Required action - Copy, from the data below, each line that has the word "Given".

----- Input data

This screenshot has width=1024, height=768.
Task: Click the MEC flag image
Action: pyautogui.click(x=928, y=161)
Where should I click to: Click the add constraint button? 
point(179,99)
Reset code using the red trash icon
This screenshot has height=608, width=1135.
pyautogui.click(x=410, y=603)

----------
----- Input data

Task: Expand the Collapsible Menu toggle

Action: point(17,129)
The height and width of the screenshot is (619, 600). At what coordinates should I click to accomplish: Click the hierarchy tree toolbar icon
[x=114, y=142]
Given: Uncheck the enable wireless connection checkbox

----------
----- Input data

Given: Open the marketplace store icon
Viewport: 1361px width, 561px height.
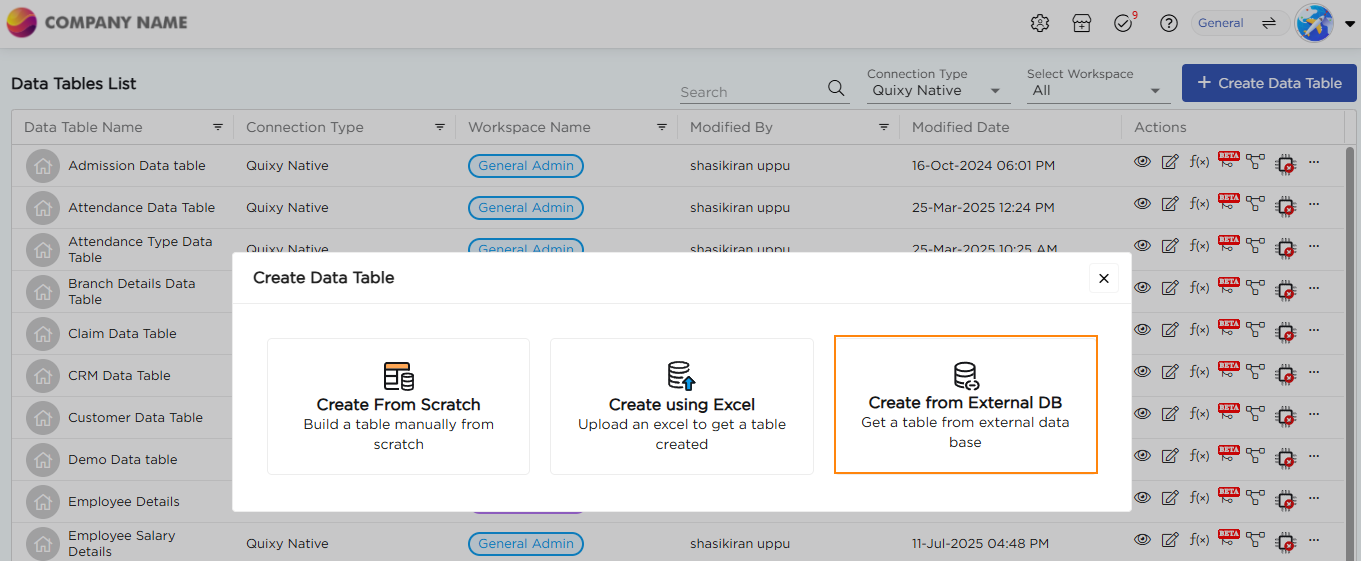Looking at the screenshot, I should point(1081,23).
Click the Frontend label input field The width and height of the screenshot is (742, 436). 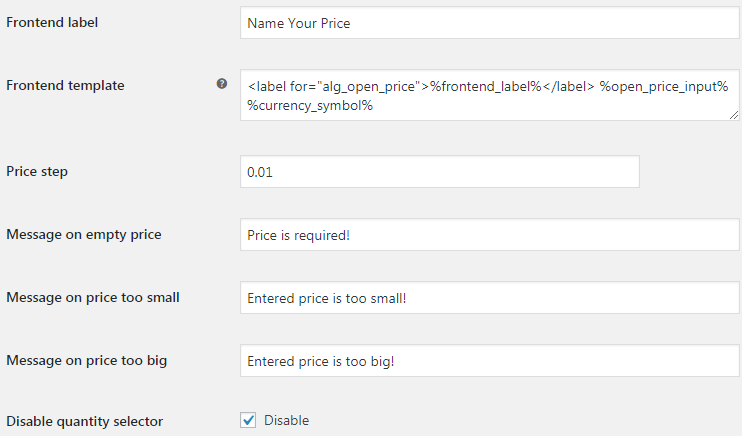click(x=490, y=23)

----------

Completed task -
Given: Uncheck the enable wireless connection checkbox
Given: Open the marketplace store icon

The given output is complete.